• _EXERCISE PASSAGE_:
☆ ☆ ☆ ☆ ☆ ☆ ☆

Increase in alcohol, drug use during pandemic may put focus on workplace testing
Have you raised a few more glasses during lockdown? If so, you’re not alone.
The pandemic has had a negative effect on people’s mental health, which in many cases has led to more people consuming alcohol and using drugs. A recent U.S. study found that nearly half of workers are dealing with an addiction to alcohol or drugs, with 36 per cent revealing that it has affected their work since the beginning of the pandemic — and 57 per cent have lost more than 10 hours per week due to substance abuse.
The problem isn’t unique to our neighbours south of the border. A survey conducted in Canada last summer found that one out of four respondents consumed more alcohol than they would have before the pandemic, and a similar proportion of cannabis users consumed the drug more frequently.
Employers have reason to be concerned. As the U.S. study indicates, excessive consumption of drugs and alcohol can affect the quality and quantity of someone’s work and increase absenteeism. And perhaps most concerning are potential safety issues. With many people working from home, there is less risk of injury, but it’s still possible for someone to get hurt in the home office if they’re not careful. Depending on the jurisdiction, there could be liability or workers’ compensation in order if someone is hurt while working from home. Even if there isn’t, the worker could have to take time off due to injury.

☆ ☆ ☆ ☆ ☆ ☆ ☆

• _EXTRACTED MATERIAL_:
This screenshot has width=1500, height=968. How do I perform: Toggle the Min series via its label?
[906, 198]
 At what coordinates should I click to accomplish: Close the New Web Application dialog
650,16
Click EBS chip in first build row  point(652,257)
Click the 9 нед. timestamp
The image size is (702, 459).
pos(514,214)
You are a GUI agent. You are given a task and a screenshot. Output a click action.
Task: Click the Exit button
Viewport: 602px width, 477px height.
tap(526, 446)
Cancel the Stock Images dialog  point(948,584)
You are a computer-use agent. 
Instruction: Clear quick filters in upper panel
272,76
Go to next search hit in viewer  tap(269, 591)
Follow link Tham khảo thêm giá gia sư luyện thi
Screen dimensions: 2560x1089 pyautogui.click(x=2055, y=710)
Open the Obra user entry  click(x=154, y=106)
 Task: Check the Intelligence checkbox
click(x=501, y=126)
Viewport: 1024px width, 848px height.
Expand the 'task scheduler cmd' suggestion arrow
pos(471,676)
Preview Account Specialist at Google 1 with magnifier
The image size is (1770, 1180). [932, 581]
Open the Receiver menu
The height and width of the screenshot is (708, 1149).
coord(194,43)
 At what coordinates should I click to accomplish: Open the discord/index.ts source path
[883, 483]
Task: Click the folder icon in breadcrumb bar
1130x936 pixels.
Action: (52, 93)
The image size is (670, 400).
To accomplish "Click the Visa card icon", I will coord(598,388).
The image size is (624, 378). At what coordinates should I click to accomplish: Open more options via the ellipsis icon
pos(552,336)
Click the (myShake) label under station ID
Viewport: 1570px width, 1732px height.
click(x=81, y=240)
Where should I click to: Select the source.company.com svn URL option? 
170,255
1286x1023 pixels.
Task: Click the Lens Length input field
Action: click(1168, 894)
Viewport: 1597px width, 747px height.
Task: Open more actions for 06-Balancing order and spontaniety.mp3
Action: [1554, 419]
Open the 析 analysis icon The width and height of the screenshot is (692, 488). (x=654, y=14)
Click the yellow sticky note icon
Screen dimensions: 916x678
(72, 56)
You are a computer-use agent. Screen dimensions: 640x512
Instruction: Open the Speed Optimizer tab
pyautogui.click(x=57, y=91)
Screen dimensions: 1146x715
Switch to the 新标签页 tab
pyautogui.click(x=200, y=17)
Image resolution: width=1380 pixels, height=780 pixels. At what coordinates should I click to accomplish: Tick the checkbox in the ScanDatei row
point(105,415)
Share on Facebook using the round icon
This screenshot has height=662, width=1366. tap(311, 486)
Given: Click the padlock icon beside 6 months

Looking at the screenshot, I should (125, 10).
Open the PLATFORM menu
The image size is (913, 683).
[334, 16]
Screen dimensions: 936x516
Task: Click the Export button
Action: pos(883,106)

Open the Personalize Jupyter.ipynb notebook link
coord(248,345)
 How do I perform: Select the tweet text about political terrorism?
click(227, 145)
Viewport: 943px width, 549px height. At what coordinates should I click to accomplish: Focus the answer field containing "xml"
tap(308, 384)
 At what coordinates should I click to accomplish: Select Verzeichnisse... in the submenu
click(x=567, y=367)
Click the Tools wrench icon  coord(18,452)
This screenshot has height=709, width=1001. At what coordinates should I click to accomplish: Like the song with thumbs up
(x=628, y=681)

☆ ☆ ☆ ☆ ☆ ☆ ☆

• _TASK GOAL_:
From the article on pandemic alcohol and drug use above, reproduce word for word the stretch from "The problem isn’t" through "drug more frequently.".

• _EXERCISE RESULT_:
The problem isn’t unique to our neighbours south of the border. A survey conducted in Canada last summer found that one out of four respondents consumed more alcohol than they would have before the pandemic, and a similar proportion of cannabis users consumed the drug more frequently.